La Federal Reserve e le guerre valutarie

NEW YORK – La recente decisione della Federal Reserve di avviare una terza tornata di “allentamento quantitativo” ha riacceso le polemiche da parte del ministro delle finanze brasiliano Guido Mantega, che accusa gli Stati Uniti di aver scatenato una “guerra valutaria”. Nei paesi emergenti, già alle prese con l’impatto di una rapida rivalutazione monetaria sulla loro competitività, le misure espansive annunciate nelle ultime settimane dalla Banca Centrale Europea e dalla Bank of Japan hanno aumentato la preoccupazione per la decisione della Fed.
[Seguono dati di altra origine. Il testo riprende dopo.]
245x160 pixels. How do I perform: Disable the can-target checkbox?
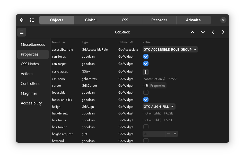[146, 64]

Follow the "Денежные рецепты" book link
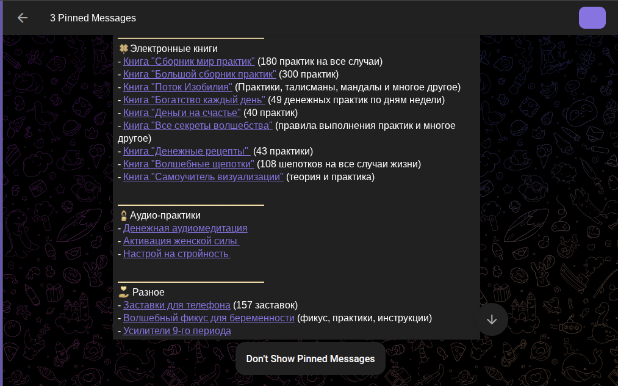187,151
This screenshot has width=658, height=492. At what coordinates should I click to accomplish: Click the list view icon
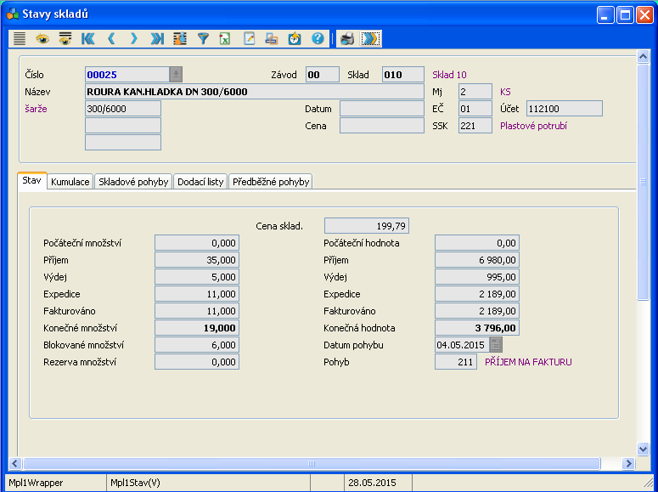20,38
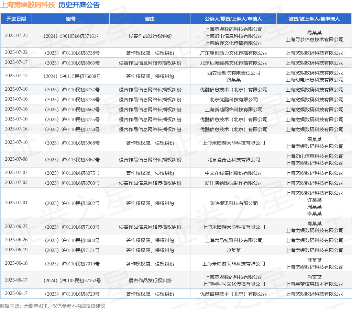Open case (2025)沪0110民初8738号
Screen dimensions: 352x309
(72, 53)
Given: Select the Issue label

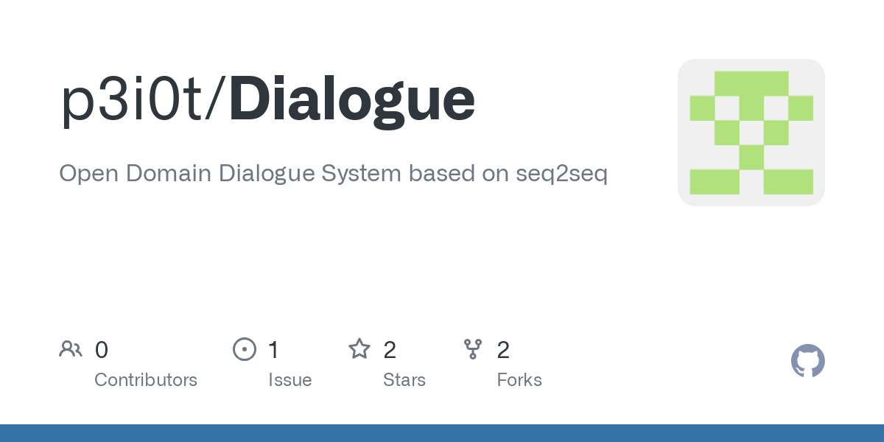Looking at the screenshot, I should 290,380.
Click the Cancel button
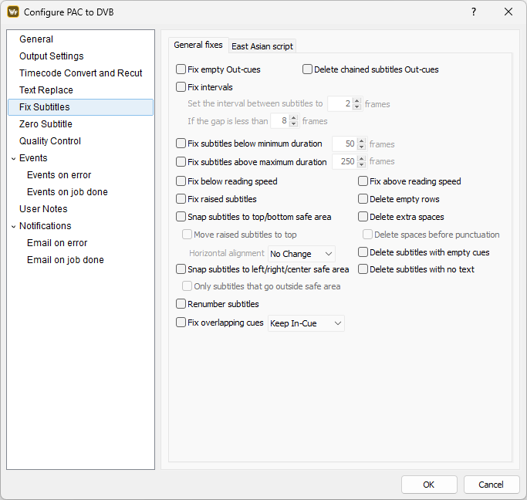The image size is (527, 500). tap(491, 485)
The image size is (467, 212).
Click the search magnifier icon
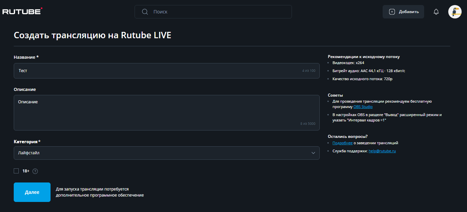point(145,12)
La mia impressione è che entrambe le parti abbiano ragione. La Fed ha fatto bene ad adottare nuove misure monetarie espansive per far fronte a una ripresa debole negli Stati Uniti. Inoltre, se colleghiamo tale scelta a un miglioramento del mercato del lavoro, si è trattato di un passo particolarmente importante, che altre banche centrali, in particolare la BCE, dovrebbero seguire.
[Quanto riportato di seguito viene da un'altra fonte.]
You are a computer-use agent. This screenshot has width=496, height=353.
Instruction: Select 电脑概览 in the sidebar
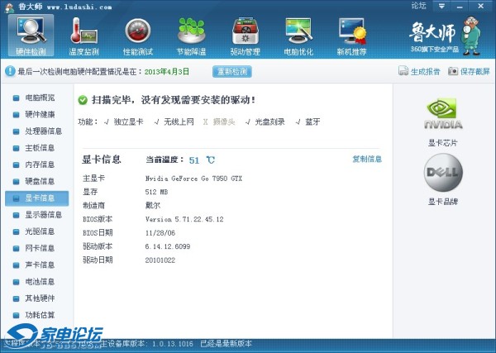click(x=39, y=98)
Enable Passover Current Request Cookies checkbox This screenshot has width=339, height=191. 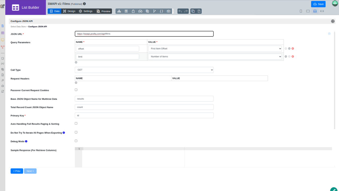(76, 90)
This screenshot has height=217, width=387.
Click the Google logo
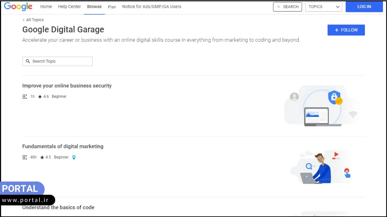[18, 6]
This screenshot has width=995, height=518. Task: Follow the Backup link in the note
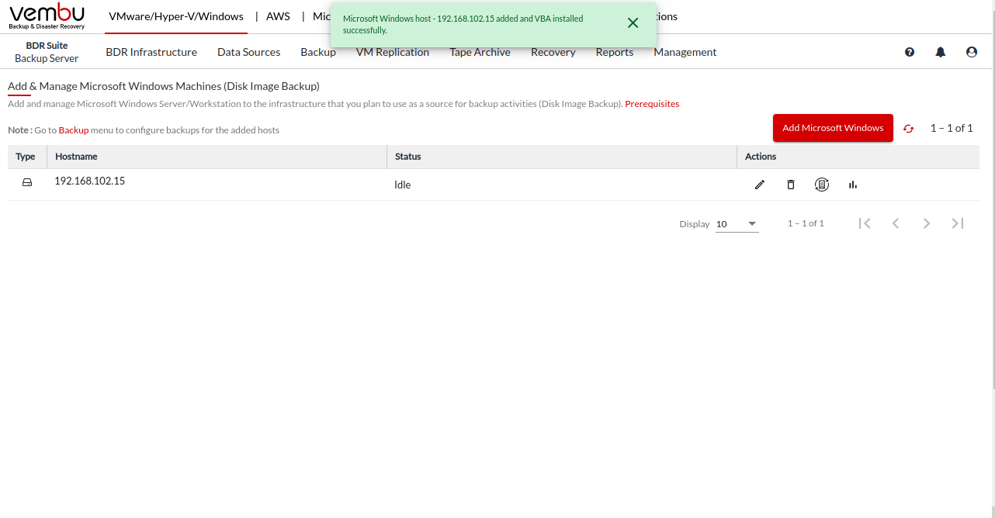tap(74, 130)
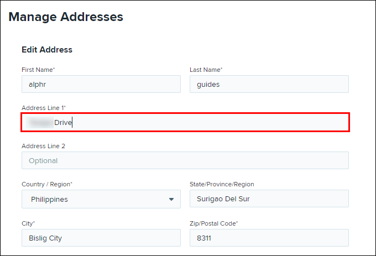Click the Manage Addresses page heading
Screen dimensions: 376x256
66,17
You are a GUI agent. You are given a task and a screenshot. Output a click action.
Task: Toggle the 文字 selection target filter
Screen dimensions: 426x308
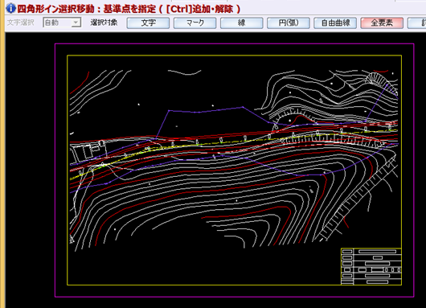point(148,23)
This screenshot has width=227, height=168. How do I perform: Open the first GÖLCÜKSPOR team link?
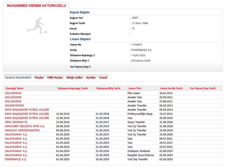tap(13, 93)
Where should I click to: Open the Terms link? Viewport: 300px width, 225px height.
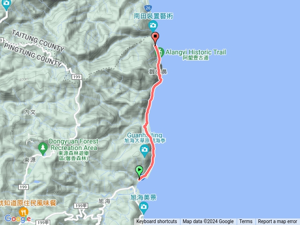coord(246,222)
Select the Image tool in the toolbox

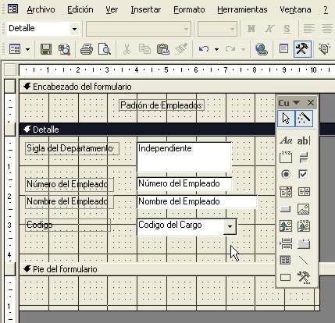(304, 209)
Certo, l'espansione monetaria dovrebbe essere accompagnata da una posizione fiscale meno restrittiva nei paesi industrializzati. Ma lo spazio di manovra fiscale delle economie avanzate è oggi più limitato rispetto al biennio 2007-2008, e l’impasse politica americana si è aggravata, quasi escludendo ulteriori incentivi attraverso i canali del bilancio. Anche se l'efficacia di una nuova tornata di allentamento quantitativo è destinata a essere limitata, come sostiene Mantega, la Fed non poteva fare altro che agire.